START Excerpted text

It did not take long for either of Creighton’s two newest head coaches to recognize how well the campus culture and athletic department vision aligned with their own approach to building successful programs.

A phone call three years ago did the trick for volleyball coach Brian Rosen. A text message exchange last year got the ball rolling for baseball coach Mark Kingston.

A volleyball coach stands on the sideline
Brian Rosen's in his first year as Creighton's volleyball coach after serving as an assistant from 2022 to 2025.

Rosen and Kingston are both in charge now, tasked with replacing two Creighton coaching legends and building off the winning blueprint previously established in their respective programs. Rosen made his debut with the nationally ranked Bluejay volleyball team in August, and helped Creighton win BIG EAST regular season and tournament titles. Kingston will open his first season as head baseball coach in February.

But neither has felt a need to change too much. They had already endorsed each of their program’s paths to prominence.

“I knew this was my kind of place,” Kingston said during his introductory press conference this past summer. “I’ve just been thrilled with how it’s felt ever since. It’s been the right fit, a breath of fresh air.”

Said Rosen: “There’s just no place on Earth that I would rather be than right here, with this team and this program.”

And now, the challenge has begun.

Rosen’s replacing Kirsten Bernthal Booth, who, in 22 seasons, built Creighton’s volleyball program from the ground up, regularly went toe-to-toe with bigger-budget powerhouses and capped off her tenure with a historic 2024 campaign that ended in the NCAA Tournament’s Elite Eight.

A baseball coach talks to another coach
Mark Kingston took over as Creighton's head baseball coach in June 2025.

For Kingston, he’ll be trying to solve the puzzle that every Midwestern school faces: how to maintain consistency in a sport with built-in climate disadvantages. Plus, he’s replacing Ed Servais, the program’s all-time winningest coach who retired after taking Creighton back to an NCAA Regional last year for the first time since 2019.

END Excerpted text

— Given problem 1 —
Render the records as a numbered list, beginning with the line containing "Click the brown Partial legend swatch" and continuing through the end of the records, with blank lines omitted and the pictures left out.

START Listing

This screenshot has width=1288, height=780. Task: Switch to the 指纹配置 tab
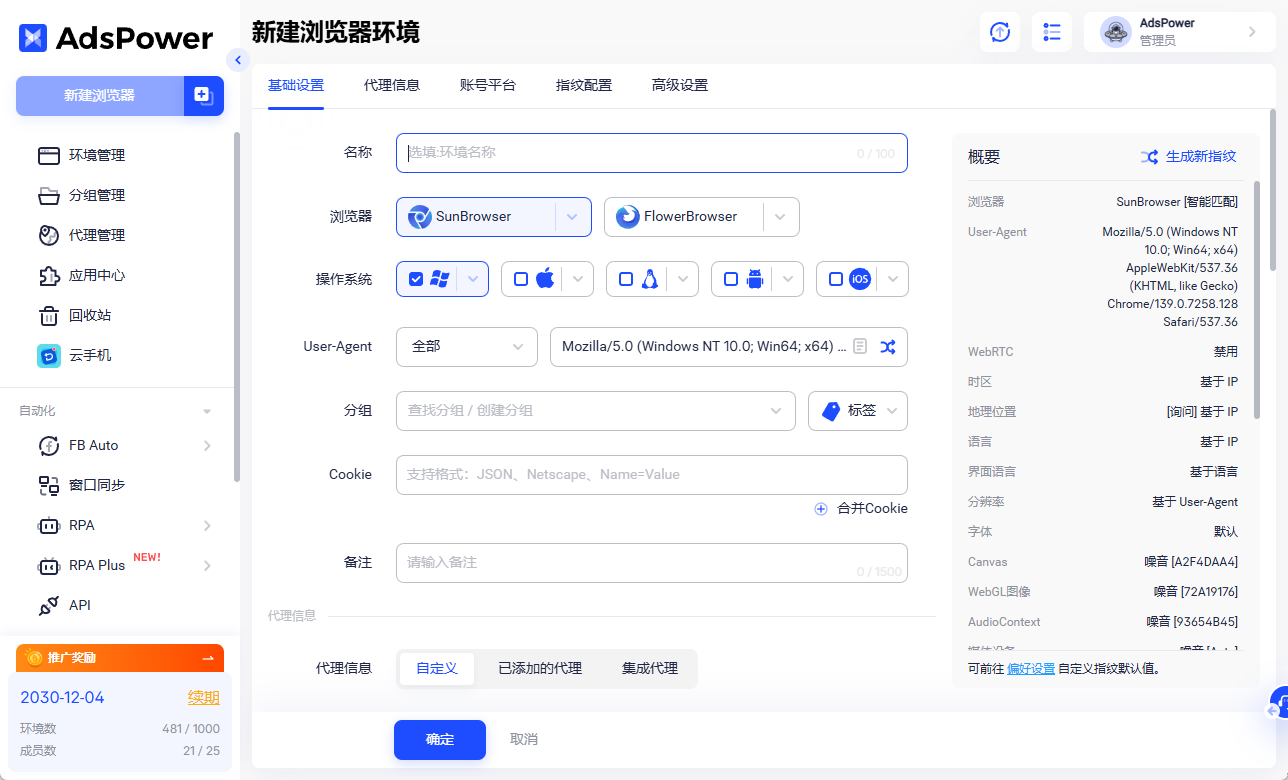pos(586,85)
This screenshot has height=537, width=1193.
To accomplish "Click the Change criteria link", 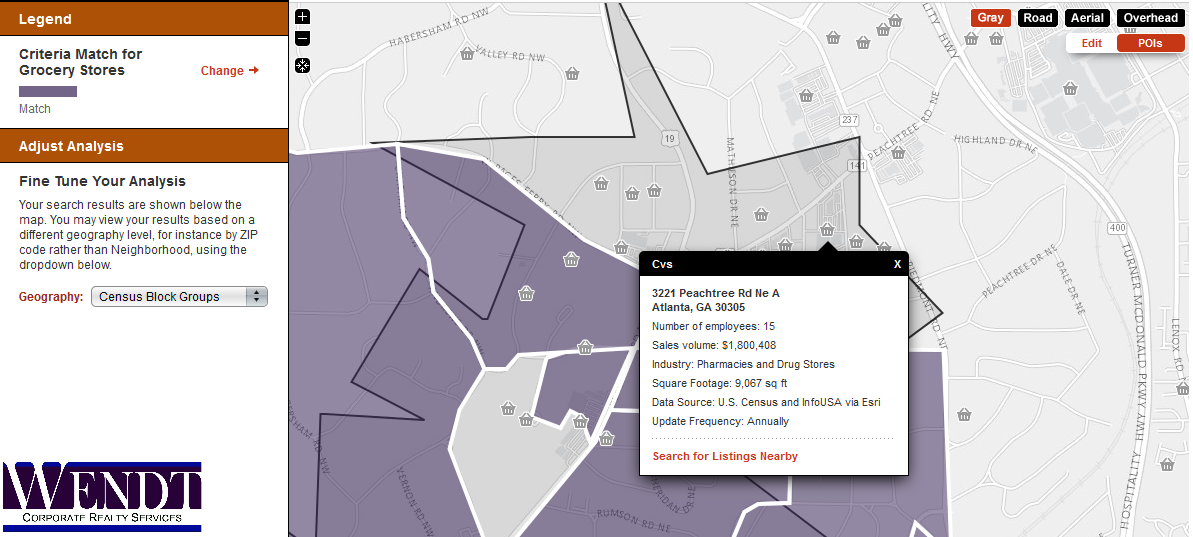I will [x=229, y=71].
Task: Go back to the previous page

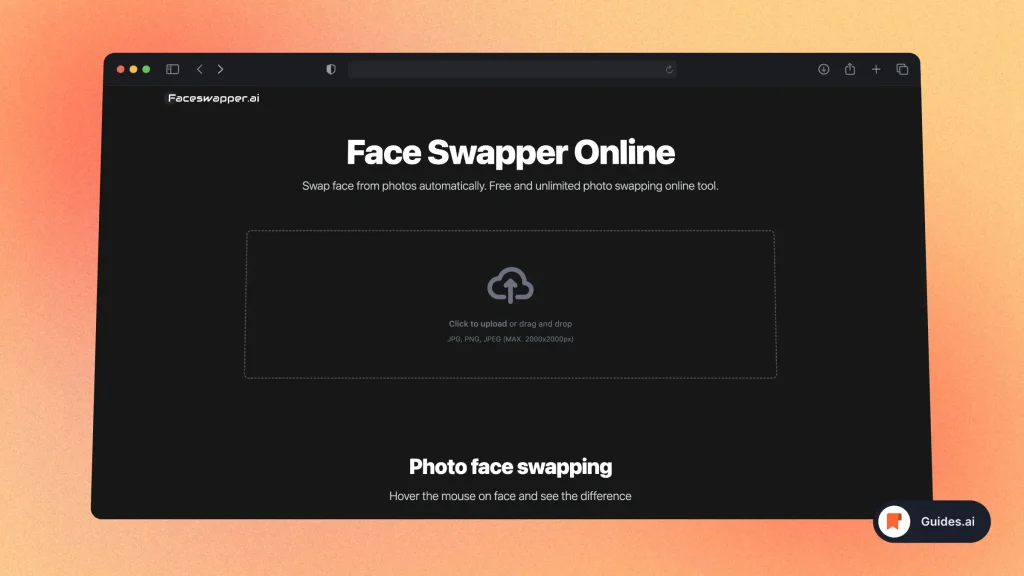Action: (x=200, y=69)
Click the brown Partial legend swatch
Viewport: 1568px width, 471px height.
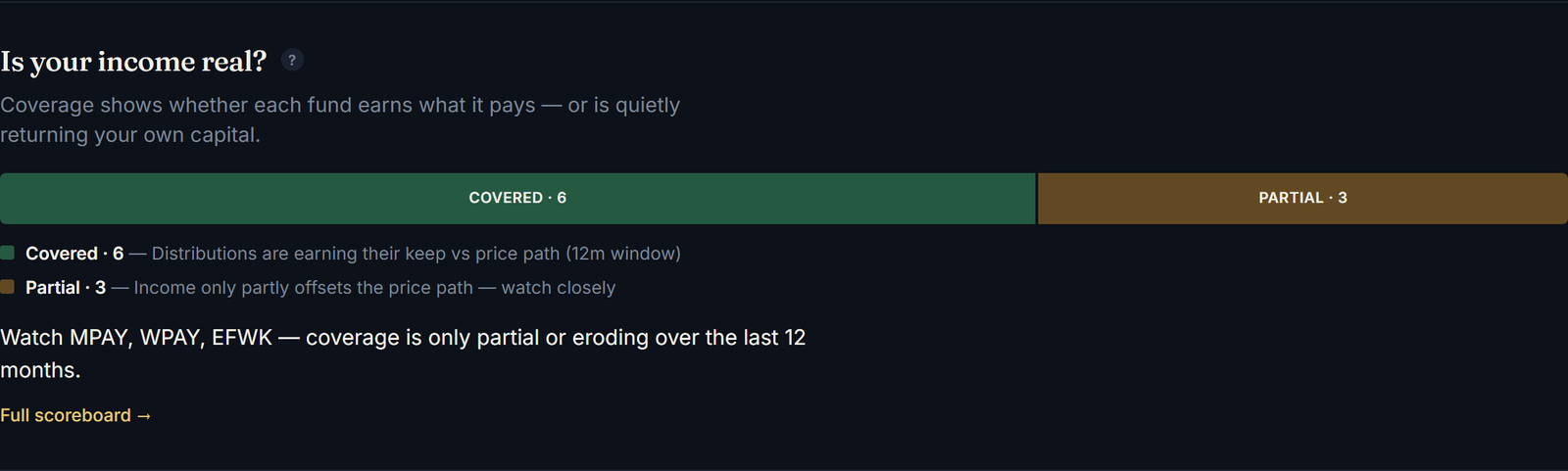point(7,287)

END Listing

— Given problem 2 —
Name every person mentioned in the article on Creighton's new head coaches.

— Exercise response 1 —
1. Click the brown Partial legend swatch
2. Viewport: 1568px width, 471px height.
3. point(7,287)

— Exercise response 2 —
Brian Rosen, Mark Kingston, Kirsten Bernthal Booth, Ed Servais